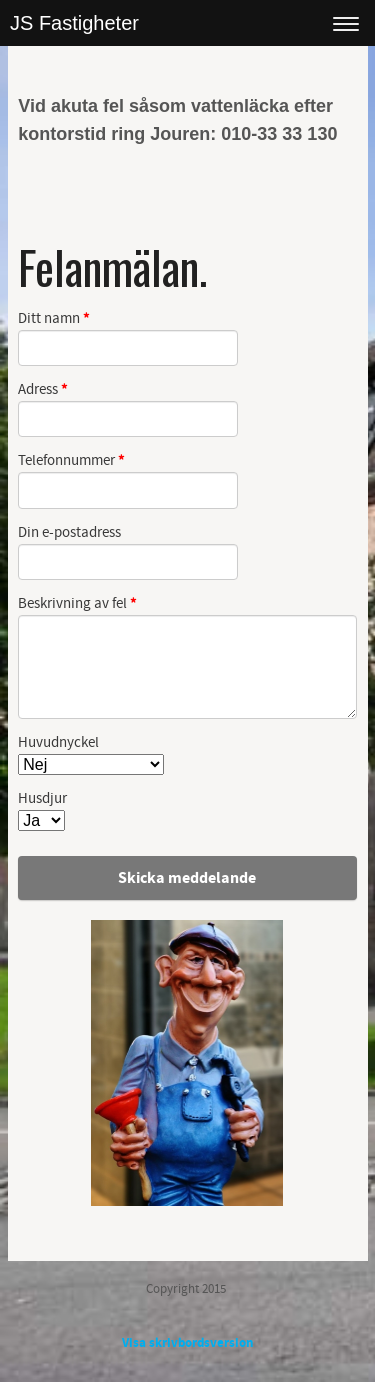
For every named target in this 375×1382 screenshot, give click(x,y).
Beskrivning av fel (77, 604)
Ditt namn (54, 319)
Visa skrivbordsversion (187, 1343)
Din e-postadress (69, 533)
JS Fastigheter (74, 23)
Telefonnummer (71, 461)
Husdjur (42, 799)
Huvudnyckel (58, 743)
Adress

● ● ● ●

Convert the data above into a JSON list of strings with one string per line and no blank lines. Omit the pictures.

[
  "For every named target in this 375×1382 screenshot, give click(x,y).",
  "Beskrivning av fel (77, 604)",
  "Ditt namn (54, 319)",
  "Visa skrivbordsversion (187, 1343)",
  "Din e-postadress (69, 533)",
  "JS Fastigheter (74, 23)",
  "Telefonnummer (71, 461)",
  "Husdjur (42, 799)",
  "Huvudnyckel (58, 743)",
  "Adress"
]